The required output consists solely of the lines from the top of the listing through the line containing "Task: Open @ClodoaldoRocha handle link", transcribed exactly.

= = = =

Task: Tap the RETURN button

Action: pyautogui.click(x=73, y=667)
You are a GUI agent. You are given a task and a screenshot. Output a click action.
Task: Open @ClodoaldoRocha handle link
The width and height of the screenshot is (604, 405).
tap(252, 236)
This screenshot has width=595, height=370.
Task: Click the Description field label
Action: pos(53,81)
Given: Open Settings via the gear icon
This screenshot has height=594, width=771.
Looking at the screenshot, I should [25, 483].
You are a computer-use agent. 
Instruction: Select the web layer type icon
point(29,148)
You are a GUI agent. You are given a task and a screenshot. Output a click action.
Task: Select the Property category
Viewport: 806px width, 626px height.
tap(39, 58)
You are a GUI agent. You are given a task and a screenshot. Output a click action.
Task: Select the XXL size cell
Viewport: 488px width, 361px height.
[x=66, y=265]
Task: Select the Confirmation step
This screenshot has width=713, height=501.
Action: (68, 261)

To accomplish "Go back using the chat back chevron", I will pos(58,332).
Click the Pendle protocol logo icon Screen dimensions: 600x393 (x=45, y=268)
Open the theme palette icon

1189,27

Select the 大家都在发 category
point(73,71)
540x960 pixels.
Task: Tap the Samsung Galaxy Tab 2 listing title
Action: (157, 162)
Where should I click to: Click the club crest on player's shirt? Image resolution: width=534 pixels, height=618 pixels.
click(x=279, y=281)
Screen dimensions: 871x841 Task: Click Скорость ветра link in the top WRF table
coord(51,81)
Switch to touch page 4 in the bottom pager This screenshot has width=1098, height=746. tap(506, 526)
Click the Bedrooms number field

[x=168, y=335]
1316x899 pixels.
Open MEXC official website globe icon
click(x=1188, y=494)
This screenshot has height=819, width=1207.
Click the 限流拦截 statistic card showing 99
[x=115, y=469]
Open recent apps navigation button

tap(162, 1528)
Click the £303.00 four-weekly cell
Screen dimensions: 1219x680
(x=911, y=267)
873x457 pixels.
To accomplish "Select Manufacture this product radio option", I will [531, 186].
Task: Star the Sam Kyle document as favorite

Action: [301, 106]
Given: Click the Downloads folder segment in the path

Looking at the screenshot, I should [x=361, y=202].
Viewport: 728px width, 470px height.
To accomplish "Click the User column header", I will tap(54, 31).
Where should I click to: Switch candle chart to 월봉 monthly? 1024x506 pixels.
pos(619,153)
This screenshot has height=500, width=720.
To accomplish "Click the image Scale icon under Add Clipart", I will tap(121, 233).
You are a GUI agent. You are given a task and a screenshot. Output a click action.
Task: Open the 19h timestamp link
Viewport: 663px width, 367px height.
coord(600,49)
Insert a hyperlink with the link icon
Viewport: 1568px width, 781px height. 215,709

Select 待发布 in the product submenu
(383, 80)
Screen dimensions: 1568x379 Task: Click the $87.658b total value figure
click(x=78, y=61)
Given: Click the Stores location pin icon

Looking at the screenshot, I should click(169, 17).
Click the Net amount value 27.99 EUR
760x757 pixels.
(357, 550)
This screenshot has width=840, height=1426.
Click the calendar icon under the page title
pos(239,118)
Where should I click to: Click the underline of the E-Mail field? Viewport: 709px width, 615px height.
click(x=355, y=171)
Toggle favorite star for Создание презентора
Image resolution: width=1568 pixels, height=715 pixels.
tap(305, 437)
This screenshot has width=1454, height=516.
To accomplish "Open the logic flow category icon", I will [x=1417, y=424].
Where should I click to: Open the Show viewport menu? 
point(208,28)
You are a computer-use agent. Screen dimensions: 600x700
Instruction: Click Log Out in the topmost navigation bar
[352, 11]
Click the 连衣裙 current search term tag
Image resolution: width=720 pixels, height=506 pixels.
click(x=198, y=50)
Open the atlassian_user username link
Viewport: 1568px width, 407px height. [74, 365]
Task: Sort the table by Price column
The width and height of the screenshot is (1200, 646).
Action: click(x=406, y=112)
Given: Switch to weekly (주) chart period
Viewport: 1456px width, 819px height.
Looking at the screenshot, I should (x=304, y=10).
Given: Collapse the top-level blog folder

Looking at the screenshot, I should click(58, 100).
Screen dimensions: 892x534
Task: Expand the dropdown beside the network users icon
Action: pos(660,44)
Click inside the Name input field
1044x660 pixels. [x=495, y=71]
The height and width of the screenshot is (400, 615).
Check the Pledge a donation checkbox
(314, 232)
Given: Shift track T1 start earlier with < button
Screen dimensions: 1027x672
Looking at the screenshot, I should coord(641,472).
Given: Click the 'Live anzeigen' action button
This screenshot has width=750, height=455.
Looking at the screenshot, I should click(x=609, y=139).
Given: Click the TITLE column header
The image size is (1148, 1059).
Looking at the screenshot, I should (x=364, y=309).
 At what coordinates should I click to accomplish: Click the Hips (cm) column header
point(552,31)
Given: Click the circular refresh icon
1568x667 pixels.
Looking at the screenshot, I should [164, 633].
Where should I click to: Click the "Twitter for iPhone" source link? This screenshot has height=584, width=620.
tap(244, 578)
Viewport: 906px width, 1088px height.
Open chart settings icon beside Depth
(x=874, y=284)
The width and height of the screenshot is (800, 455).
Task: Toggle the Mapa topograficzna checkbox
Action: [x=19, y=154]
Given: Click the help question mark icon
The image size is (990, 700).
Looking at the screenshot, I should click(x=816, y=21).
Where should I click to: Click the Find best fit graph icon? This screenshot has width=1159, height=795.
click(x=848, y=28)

= = = =

Response:
Task: Tap the RETURN button

Action: pyautogui.click(x=73, y=667)
You are a GUI agent. You are given a task and a screenshot. Output a click action.
Task: Open @ClodoaldoRocha handle link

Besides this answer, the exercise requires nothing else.